A prominent U.S. sociologist and student of professions, Andrew Abbott of the University of Chicago, has written a thought-provoking thesis on what he terms “library research” — that is, research as performed with library-held resources by historians, et. al, via the reading and browsing of texts — compared to social science research, which has a more linear, "Idea->Question->Data->Method->Result" type of methodology.
The pre-print, “The Traditional Future: A Computational Theory of Library Research,” is full of insights about library centric research, including intriguing parallels between library research and neural net computing architectures; a comparison that made me think anew, and with more clarity, about how the science of history is conducted. Armed with a distinctive interpretation of library research, Abbott is able to draw some incisive conclusions about the ramifications of large repositories of digitized texts (such as Google Book Search) on the conduct of scholarship.
Library research, Abbott notes, “is not interested in creating a model of reality based on fixed meanings and then querying reality whether this model is right or wrong. … Rather, it seeks to contribute to an evolving conversation about what human activity means. Its premise is that the real world has no inherent or single meaning, but becomes what we make it.”
This has immediate ramifications for the potential utility of search premised on concordance-based indexes for humanistic research. “[I]t is by no means clear that increasing the efficiency of library research will improve its overall quality. For example, it is not clear that increasing the speed of access to library materials by orders of magnitude has improved the quality of library-based research.”
There are other, inherently structural characteristics of how automated discovery is provisioned that bear on the optimization of library research. One of these impacts relates to the presence of noise, or randomness, that inevitably arises when there are multiple paths to discovery. With more and more information accessible through a dwindling paucity of search interfaces, the variation in returned results is reduced. Research is not served well when one receives the same answers to the same questions; no learning lies there.

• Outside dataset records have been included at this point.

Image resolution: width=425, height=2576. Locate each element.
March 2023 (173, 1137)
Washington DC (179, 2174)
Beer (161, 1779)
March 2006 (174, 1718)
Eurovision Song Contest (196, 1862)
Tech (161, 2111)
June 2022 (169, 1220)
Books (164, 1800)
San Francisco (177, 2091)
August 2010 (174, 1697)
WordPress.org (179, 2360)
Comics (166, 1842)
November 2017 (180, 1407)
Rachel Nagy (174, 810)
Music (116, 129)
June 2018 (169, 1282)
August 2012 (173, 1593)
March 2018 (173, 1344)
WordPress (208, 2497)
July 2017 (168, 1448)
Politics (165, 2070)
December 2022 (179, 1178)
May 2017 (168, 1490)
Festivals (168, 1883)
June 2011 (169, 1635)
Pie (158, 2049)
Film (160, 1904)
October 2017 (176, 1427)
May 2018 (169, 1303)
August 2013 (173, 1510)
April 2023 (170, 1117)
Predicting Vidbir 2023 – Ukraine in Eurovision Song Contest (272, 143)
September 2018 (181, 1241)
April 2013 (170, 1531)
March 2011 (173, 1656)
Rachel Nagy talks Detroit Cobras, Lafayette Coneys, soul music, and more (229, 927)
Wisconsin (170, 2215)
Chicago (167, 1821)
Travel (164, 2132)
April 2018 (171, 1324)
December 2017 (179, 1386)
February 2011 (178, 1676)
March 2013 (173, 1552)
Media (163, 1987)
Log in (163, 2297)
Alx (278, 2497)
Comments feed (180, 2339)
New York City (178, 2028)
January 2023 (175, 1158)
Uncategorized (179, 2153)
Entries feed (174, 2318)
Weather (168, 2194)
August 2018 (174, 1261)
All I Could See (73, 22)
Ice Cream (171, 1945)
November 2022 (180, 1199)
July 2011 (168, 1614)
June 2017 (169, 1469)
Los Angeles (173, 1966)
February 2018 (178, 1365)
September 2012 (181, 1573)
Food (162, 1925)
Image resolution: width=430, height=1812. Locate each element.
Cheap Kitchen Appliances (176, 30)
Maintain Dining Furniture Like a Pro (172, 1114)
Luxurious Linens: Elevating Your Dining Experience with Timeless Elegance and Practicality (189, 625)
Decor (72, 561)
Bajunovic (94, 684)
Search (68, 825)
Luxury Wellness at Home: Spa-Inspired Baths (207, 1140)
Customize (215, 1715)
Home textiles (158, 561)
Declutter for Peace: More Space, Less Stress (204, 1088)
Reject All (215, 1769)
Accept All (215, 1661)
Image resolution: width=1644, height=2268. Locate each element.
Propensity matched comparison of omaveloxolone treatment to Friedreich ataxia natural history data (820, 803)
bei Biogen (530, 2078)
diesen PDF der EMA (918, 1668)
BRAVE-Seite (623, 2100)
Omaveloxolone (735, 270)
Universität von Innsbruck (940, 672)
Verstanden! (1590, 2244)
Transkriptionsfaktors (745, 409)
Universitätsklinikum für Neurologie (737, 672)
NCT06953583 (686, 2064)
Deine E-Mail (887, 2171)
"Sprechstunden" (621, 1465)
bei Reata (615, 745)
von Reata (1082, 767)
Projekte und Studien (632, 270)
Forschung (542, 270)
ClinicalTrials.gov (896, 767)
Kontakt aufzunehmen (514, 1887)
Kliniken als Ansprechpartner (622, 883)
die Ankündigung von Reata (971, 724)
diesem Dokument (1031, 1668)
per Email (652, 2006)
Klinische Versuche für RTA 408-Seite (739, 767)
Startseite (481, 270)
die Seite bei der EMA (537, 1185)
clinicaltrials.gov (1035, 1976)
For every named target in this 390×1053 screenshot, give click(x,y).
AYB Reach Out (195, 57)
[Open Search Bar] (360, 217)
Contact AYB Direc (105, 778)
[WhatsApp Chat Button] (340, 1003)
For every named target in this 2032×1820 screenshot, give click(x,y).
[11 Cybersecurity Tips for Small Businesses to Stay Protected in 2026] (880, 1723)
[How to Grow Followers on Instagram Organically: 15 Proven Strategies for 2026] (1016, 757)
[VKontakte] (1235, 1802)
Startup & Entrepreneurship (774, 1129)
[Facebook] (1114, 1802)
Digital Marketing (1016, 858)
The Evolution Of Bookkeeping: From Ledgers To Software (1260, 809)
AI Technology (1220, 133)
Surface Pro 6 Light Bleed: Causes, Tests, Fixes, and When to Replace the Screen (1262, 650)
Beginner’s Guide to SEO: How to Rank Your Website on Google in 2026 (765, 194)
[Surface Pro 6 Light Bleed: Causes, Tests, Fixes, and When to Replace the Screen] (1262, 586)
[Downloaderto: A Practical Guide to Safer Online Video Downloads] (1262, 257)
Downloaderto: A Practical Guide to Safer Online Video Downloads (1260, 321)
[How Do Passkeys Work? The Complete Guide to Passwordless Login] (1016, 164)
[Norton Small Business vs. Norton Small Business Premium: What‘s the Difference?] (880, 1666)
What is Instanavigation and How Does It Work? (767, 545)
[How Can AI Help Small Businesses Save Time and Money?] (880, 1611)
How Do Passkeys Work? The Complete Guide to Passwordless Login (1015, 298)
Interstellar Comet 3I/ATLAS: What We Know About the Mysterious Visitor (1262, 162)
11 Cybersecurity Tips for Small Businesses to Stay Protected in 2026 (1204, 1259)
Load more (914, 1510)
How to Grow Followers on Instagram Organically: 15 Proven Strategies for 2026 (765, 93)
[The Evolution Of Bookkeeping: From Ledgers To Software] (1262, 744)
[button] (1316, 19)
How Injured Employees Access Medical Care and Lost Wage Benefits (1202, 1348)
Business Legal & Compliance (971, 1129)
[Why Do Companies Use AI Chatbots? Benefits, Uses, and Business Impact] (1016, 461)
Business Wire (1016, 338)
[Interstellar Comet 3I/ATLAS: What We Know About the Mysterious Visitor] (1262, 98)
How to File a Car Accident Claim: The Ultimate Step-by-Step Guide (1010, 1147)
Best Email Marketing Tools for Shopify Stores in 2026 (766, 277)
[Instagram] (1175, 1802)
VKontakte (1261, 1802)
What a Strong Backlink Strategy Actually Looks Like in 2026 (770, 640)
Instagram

As anyone who has worked in optimization recently knows, stripping the randomness out of a computing system is a bad idea. Harnessing randomness is what optimization is all about today. (Even algorithms designed for convergence make extensive use of randomness, and it is clear that library research in particular thrives on it.) But it is evident that much of the technologization of libraries is destroying huge swaths of randomness. First, the reduction of access to a relatively small number of search engines, with fairly simple-minded indexing systems — most typically concordance indexing (not keywords, which are assigned by humans) — has meant a vast decrease in the randomness of retrieval. Everybody who asks the same questions of the same sources gets the same answers. The centralization and simplification of access tools thus has major and dangerous consequences. This comes even through reduction of temporal randomness. In major indexes without cumulations – the Readers Guide, for example – substantial randomness was introduced by the fact that researchers in different periods tended to see different references. With complete cumulations, that variation is gone.
That’s an interesting observation – almanacs or compilations often present slices, or ever-varying accumulations of results, and so even identical questions would inevitably return different results depending upon when in the publication sequence they were asked. As more and more information is aggregated into composite sets, this temporal variation is also lost.
Dr. Abbott makes a final point about the transformation of browsing and discovery, and the underlying nature of library based research – often, the investigator doesn’t quite know exactly what they are looking for, just as much if not more than merely not knowing the best sources to look in.
This argument makes it clear why “efficient” search is actually dangerous. The more technology allows us to find exactly what we want the more we lose this browsing power. But library research, as any real adept knows, consists in the first instance in knowing, when you run across something suddenly interesting, that you ought to have wanted to look for it in the first place. Library research is almost never a matter of looking for known items. But looking for known items is the true – indeed the only – glory of the technological library. The technological library thus helps us do something faster but it is something we almost never want to do and, furthermore, it strips us in the process of much of the randomness-in-order on which browsing naturally feeds. In this sense, the technologized library is a disaster.
Google Book Search is a wonderful thing. But it not so wonderful that we should assume it will transform education and research. Nor should we assume that in the future we might not be able to generate architectures that make books live more intelligently amongst each other – and more freely – than anything that Google might envision. As libraries who might be participating in digitization: let us challenge the fundamental assumptions we are handed – that must seem so dangerously obvious – and rethink the landscape of our profession, and how we might best support our real work of learning.